We have investigated the expression of the 35- and 67-kDa calcimedins and calmodulin during fetal and neonatal periods and in adulthood in rat liver, muscle, and brain. The 35- and 67-kDa calcimedin expression in liver and muscle increased during the perinatal period and correlated with the thyroid status of the developing rat. In fact, animals treated with thyroxine demonstrated a precocious appearance of the 35- and 67-kDa calcimedin in liver and muscle. Animals treated with methylthiouracil, an inhibitor of T4 and T3 synthesis, strongly suppressed the synthesis of the calcimedins in these tissues.
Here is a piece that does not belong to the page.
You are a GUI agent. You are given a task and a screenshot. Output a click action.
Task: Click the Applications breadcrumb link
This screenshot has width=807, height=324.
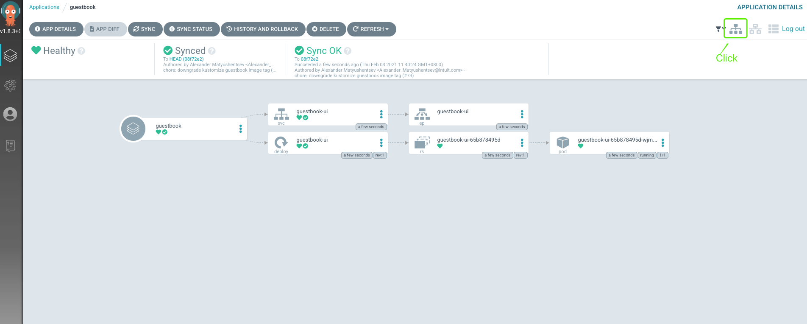coord(44,7)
Neither treatment influenced the levels of either the 35- and 67-kDa calcimedins in brain. In contrast, each tissue examined produced a unique pattern of calmodulin expression during development. None of the tissue calmodulin concentrations changed during hyper- or hypothyroid states. Collectively, these data support the concept that the intracellular calcium signal possesses multiple, independent molecular pathways of mediation. In addition, the variety of these pathways is influenced by hormonal preconditioning in that the cellular response to elevated cytosolic calcium is dependent upon the thyroid status of a tissue.